→ **What to produce**:
Copy the lines word for word, starting with the first one and going on through the line that contains "Looking at the". Leave the pictures out of your copy.

→ **Data for this exercise**:

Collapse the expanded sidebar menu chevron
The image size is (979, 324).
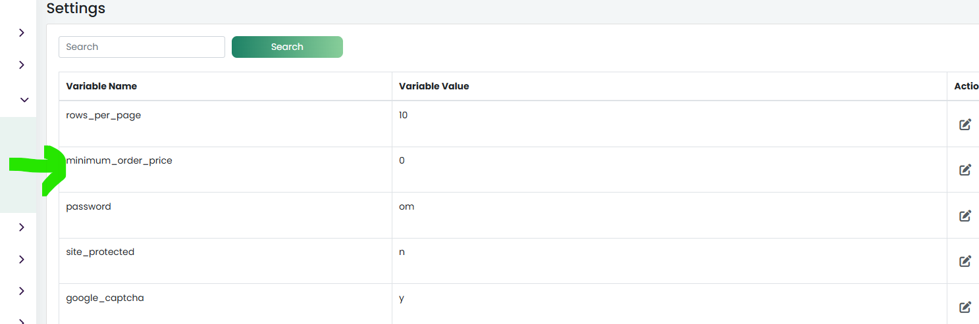tap(24, 100)
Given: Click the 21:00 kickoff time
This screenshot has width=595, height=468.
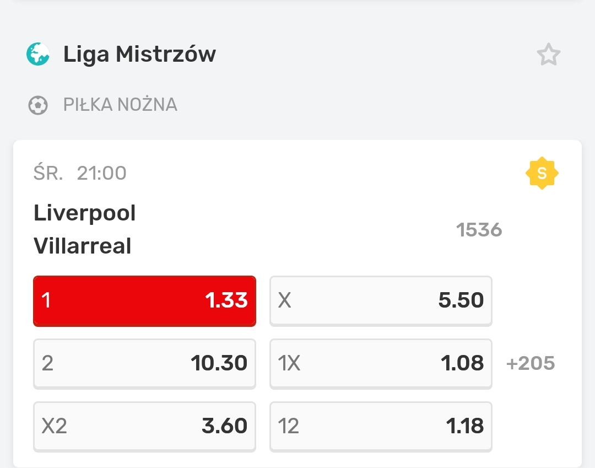Looking at the screenshot, I should (102, 173).
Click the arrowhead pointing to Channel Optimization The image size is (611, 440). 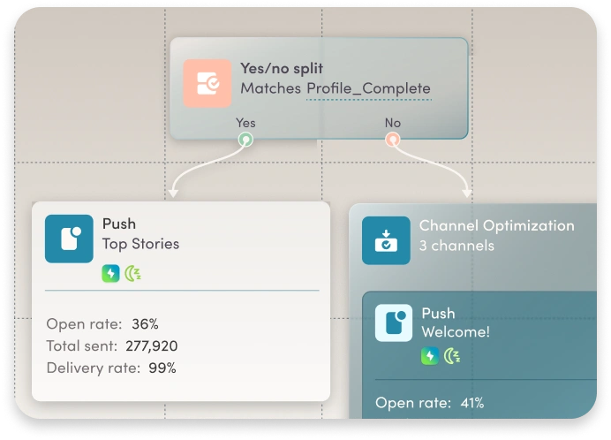467,192
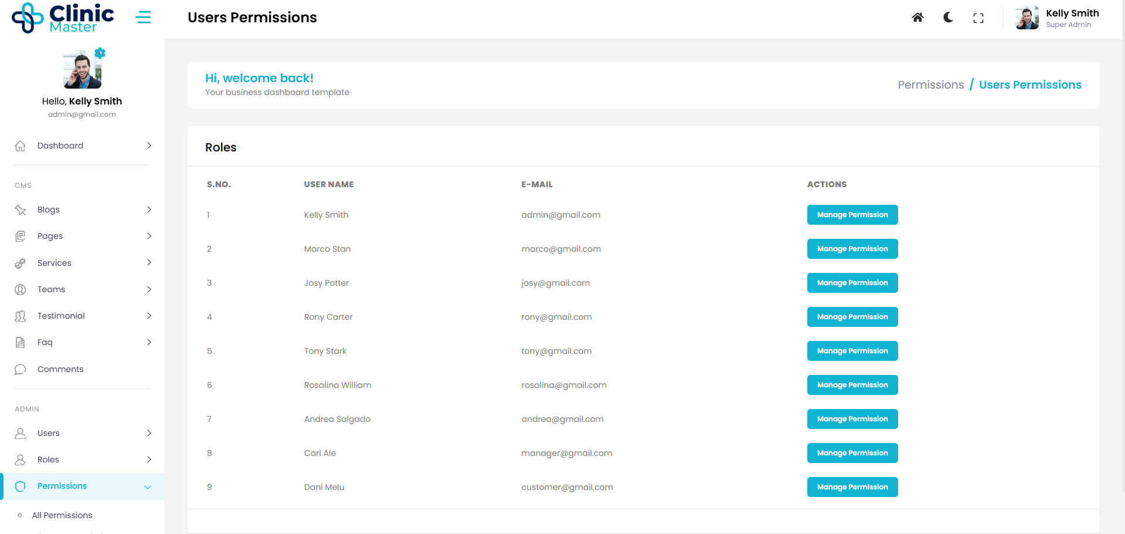Click the Faq document icon

click(21, 343)
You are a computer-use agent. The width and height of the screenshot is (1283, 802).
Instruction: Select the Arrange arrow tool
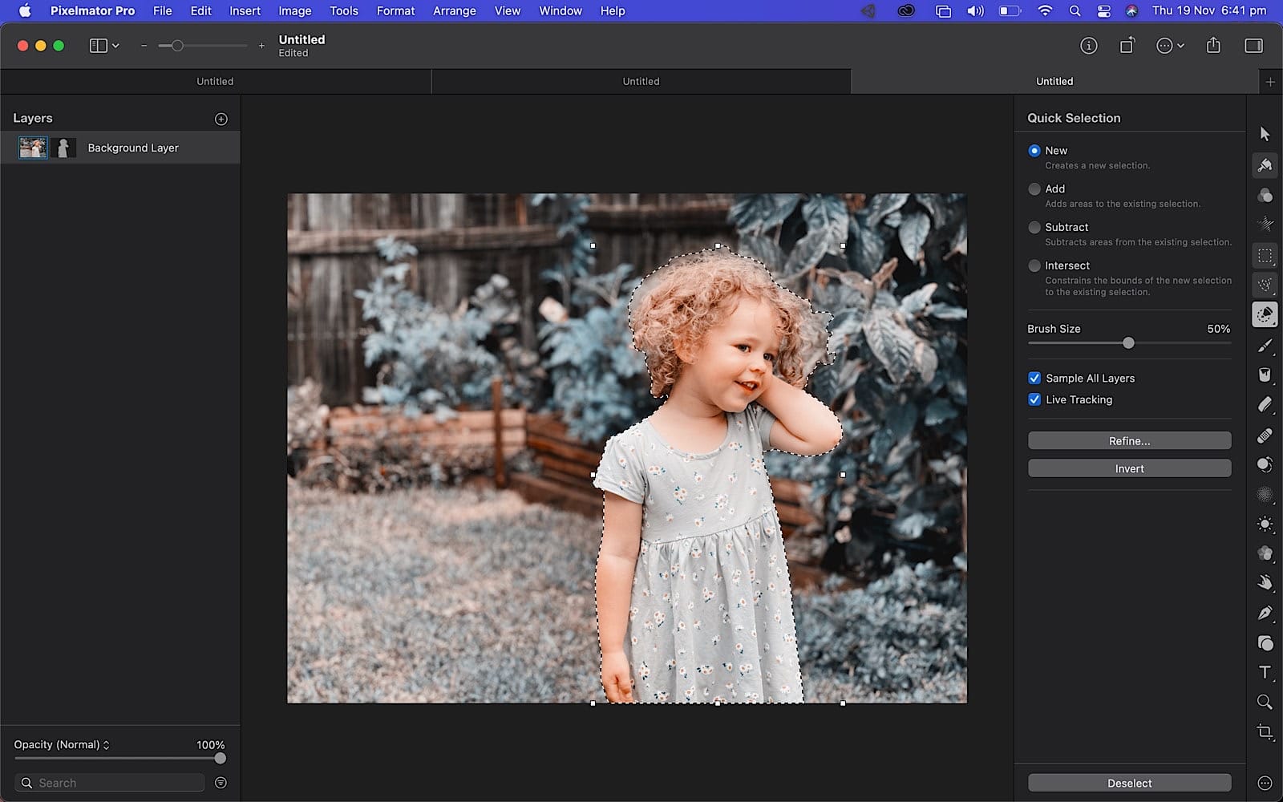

→ **Complete response**:
Collapse the expanded sidebar menu chevron
The image size is (979, 324).
tap(24, 100)
Given: Click the 21:00 kickoff time
This screenshot has width=595, height=468.
Looking at the screenshot, I should (102, 173).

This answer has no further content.